Pick each line that has "Open" out of the records.
━━━
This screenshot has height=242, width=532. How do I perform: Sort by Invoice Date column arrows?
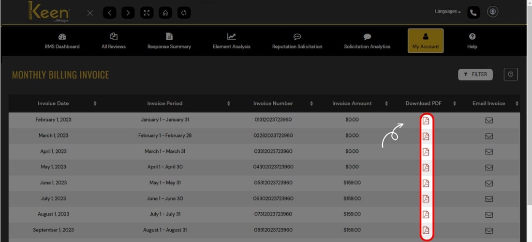[x=95, y=104]
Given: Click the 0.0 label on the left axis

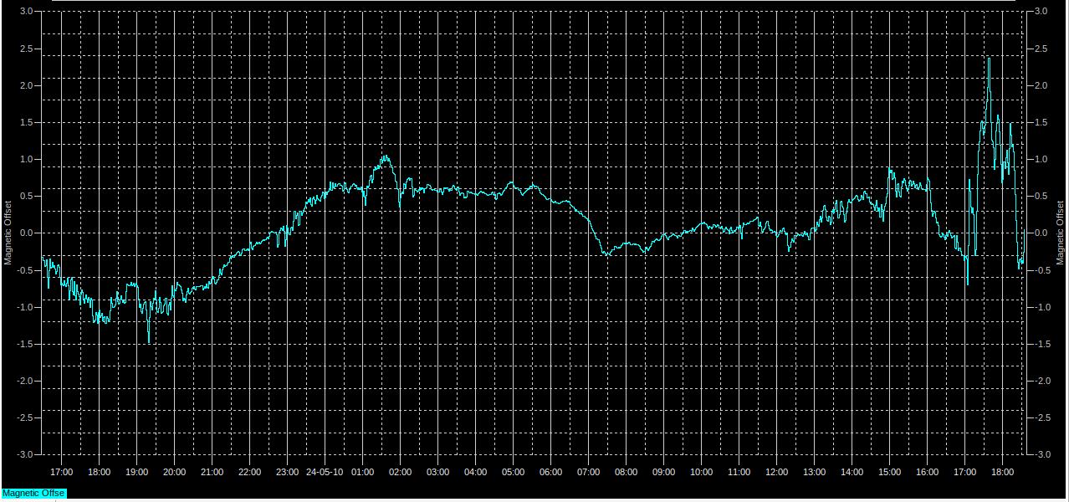Looking at the screenshot, I should click(26, 233).
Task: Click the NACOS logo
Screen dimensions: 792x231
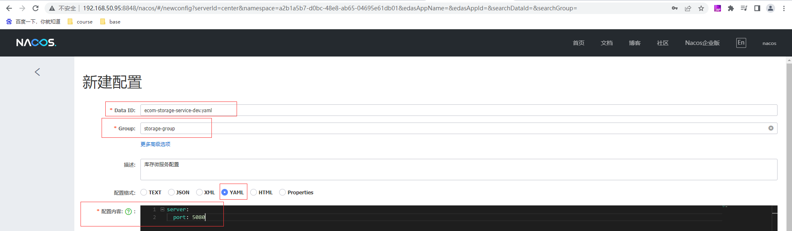Action: pos(36,43)
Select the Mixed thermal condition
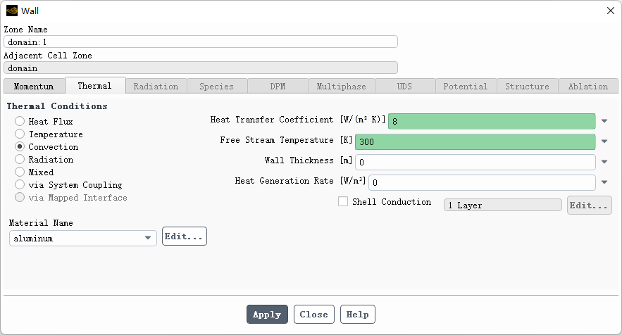622x335 pixels. 20,172
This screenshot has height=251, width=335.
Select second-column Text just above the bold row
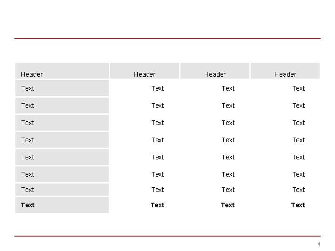pos(158,190)
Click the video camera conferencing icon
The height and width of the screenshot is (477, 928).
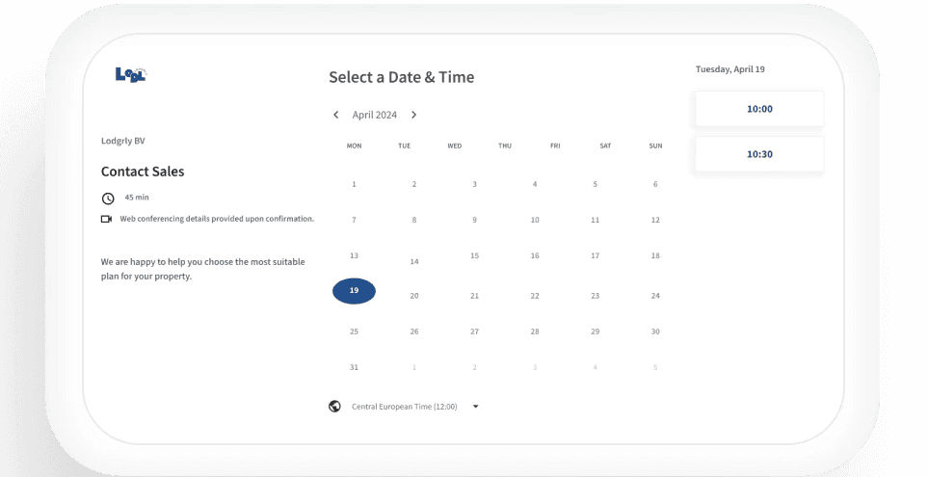tap(107, 219)
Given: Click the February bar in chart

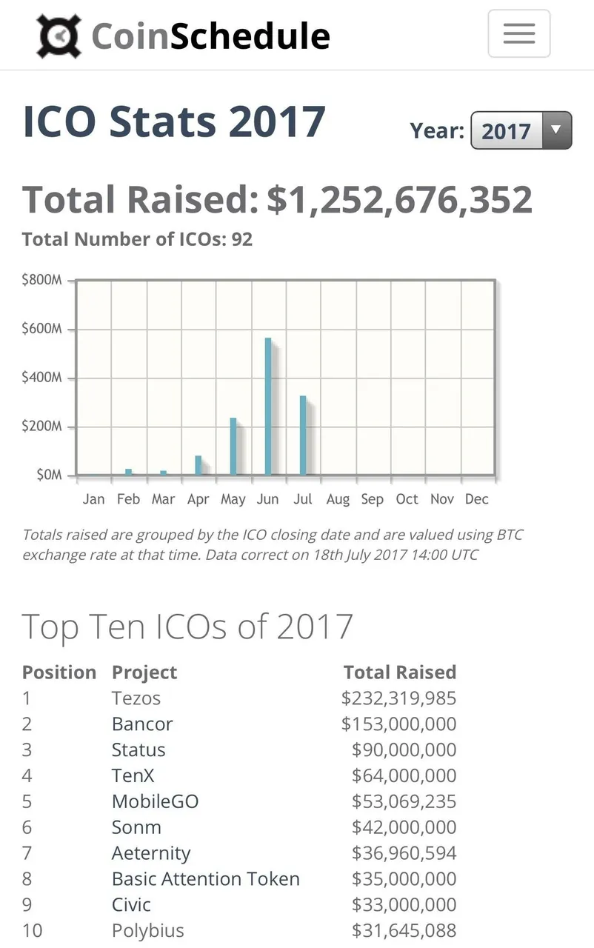Looking at the screenshot, I should (x=128, y=472).
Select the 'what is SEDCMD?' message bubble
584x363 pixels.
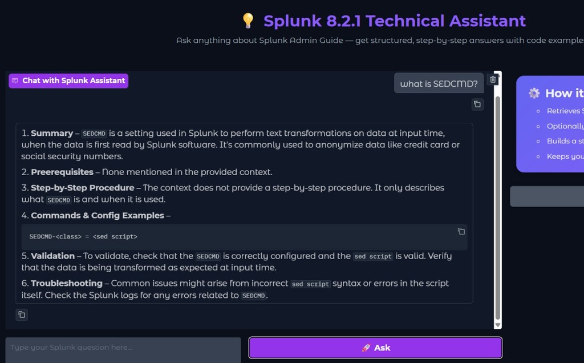click(439, 84)
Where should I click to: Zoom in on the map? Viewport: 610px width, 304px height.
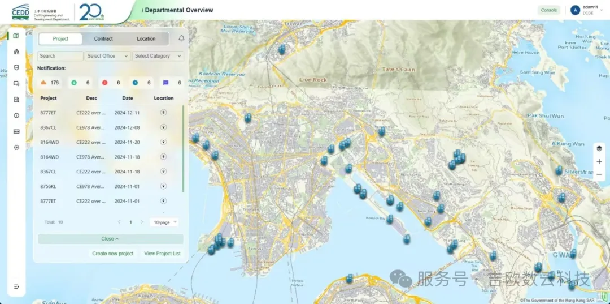(x=599, y=161)

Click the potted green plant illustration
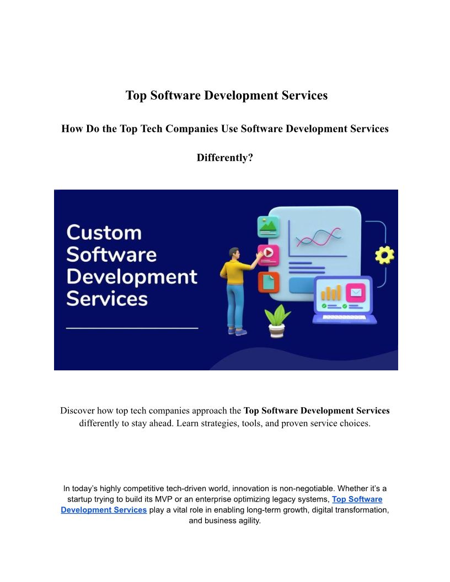coord(277,321)
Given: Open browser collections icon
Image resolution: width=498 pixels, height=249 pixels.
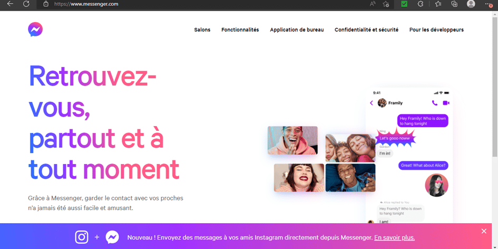Looking at the screenshot, I should 454,4.
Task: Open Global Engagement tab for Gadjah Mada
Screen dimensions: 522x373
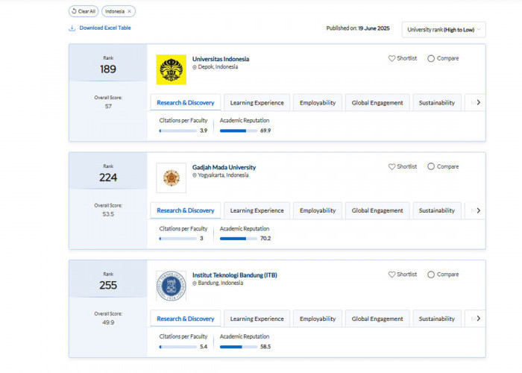Action: pyautogui.click(x=377, y=210)
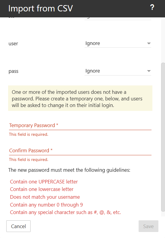165x238 pixels.
Task: Click the disabled Save button
Action: [x=149, y=226]
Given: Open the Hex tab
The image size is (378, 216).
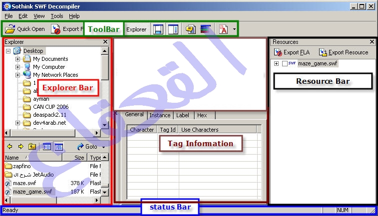Looking at the screenshot, I should (202, 115).
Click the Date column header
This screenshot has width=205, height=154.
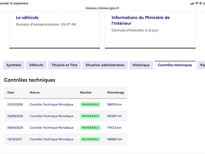11,92
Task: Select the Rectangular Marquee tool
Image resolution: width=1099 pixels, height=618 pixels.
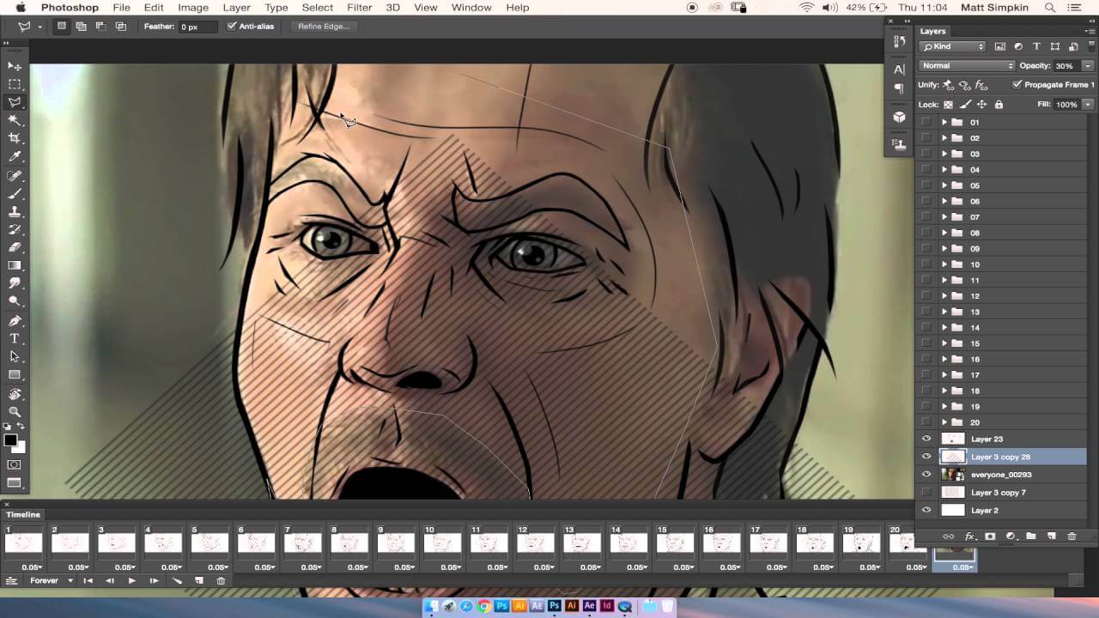Action: [x=15, y=84]
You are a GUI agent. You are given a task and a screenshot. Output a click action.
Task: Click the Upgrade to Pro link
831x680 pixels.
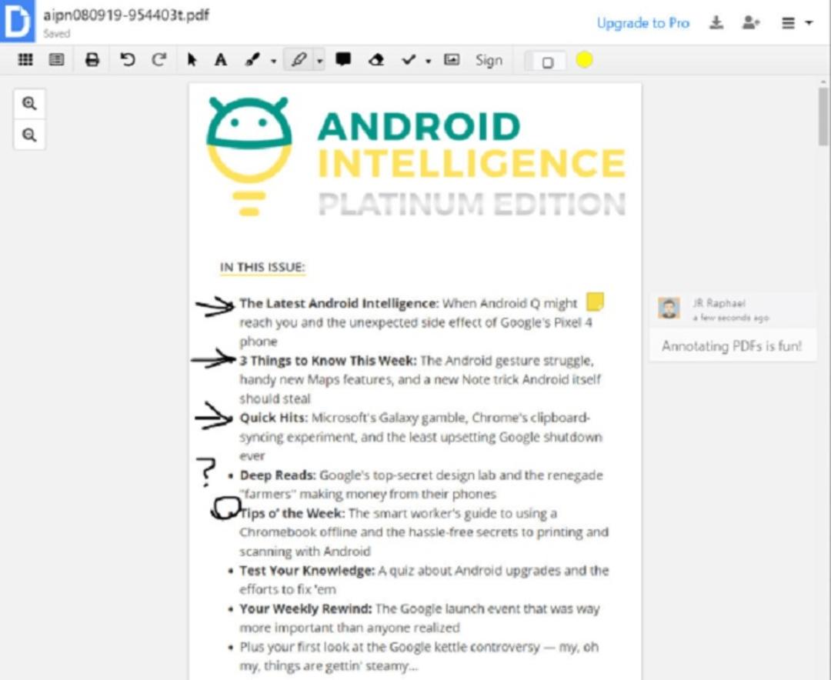tap(642, 23)

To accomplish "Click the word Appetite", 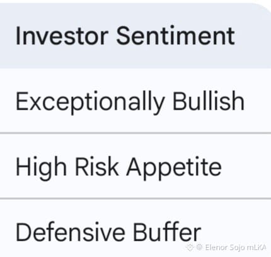I will click(x=174, y=168).
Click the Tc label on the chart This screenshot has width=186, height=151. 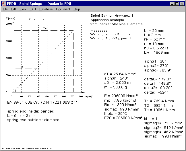pyautogui.click(x=45, y=28)
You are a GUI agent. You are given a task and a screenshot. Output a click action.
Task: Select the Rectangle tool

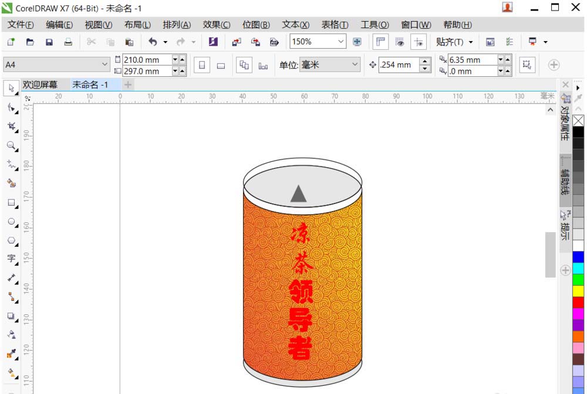click(x=12, y=203)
━━━
FINAL ANSWER:
Given: Open browser collections icon
Task: Open Global Engagement tab for Gadjah Mada
Given: Open the Hex tab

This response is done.